The ratings agency said it could not spell out how a loan default would directly impact Malaysia’s credit outlook, but noted that government guarantees for the firm’s borrowings ultimately derails efforts by Putrajaya to narrow the country’s fiscal shortfall.
“Given the fluidity of the situation currently surrounding 1MDB, it would be difficult to ascertain the impact of a 1MDB loan default on the government’s sovereign rating,” Moody’s vice-president and senior analyst of sovereign risk Christian de Guzman said in an email to Malay Mail Online.
“We do not consider 1MDB’s debt liabilities as obligations of the federal government, with the exception of the guarantees that have been provided for a subset of 1MDB’s borrowings.
“Having said that, the provision of government support to 1MDB that significantly derails the current trend of fiscal consolidation would be negative for the sovereign rating,” he added.
He was commenting on Singapore Business Times’ report Wednesday (May 13) that lenders may be spooked by the controversy surrounding 1MDB and are contemplating demanding the full settlement of a US$975 million (S$1.29 billion) loan ahead of its due date in August.
More worrying for the state-owned investor is that the consortium led by the Deutsche Bank Singapore could trigger cascading defaults on the remainder of 1MDB’s reported RM42 billion debt if they declare the firm to be delinquent.
The consortium’s fears are said to be prompted by “incomplete” documents that 1MDB provided as a form of security, rendering the terms of the loan unmet.
This alleged breach allows the banks to rescind the loan ahead of the August due date.
1MDB has since declined comment as the issue relates to a confidential banking matter but promised to update the marker as soon as it is in the position to do so.

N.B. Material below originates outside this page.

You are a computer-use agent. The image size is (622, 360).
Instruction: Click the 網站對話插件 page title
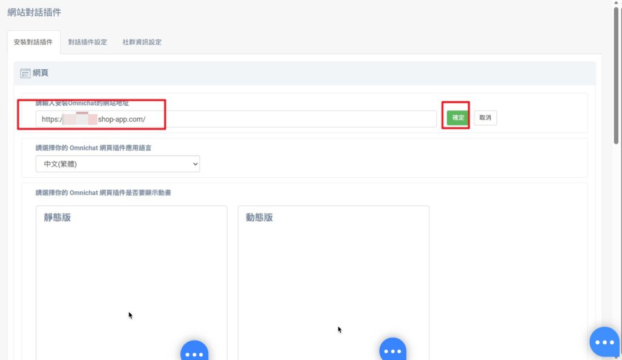[34, 12]
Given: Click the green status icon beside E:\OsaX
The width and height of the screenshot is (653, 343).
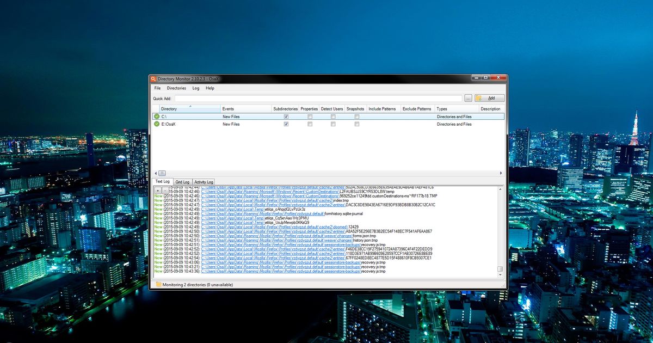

Last week, Fitch Ratings warned ahead of its coming second-quarter review that the rally in oil prices over the past few months has not put to rest concerns over Malaysia’s flailing financials.
Speaking to international business wire Bloomberg on May 7, Fitch’s head of Asia Pacific sovereign ratings Andrew Colquhoun said little has changed in Malaysia’s outlook, although the rally had helped make Malaysian bonds Asia’s best performers over the past three months.
“We’ve had a negative outlook of the credit since the middle of 2013. The view since then has been that the changes in Malaysia’s macroeconomic fundamentals have left the credit more exposed to a potential shift in investor risk appetite,” he was quoted saying.
It was Colquhoun who had said in March this year that Malaysia’s credit rating is “more than 50 per cent likely” to be downgraded as its trade balance worsens and 1MDB continues to struggle to meet its debt obligations.
He had said then that Malaysia should sit “more naturally in the Better Business Bureau (BBB) range” due to the country’s deteriorating current-account surplus which exposes the country to volatility in investor sentiment.
Malaysia is currently rated A- by Fitch, the fourth-lowest investment grade, and two steps above BBB.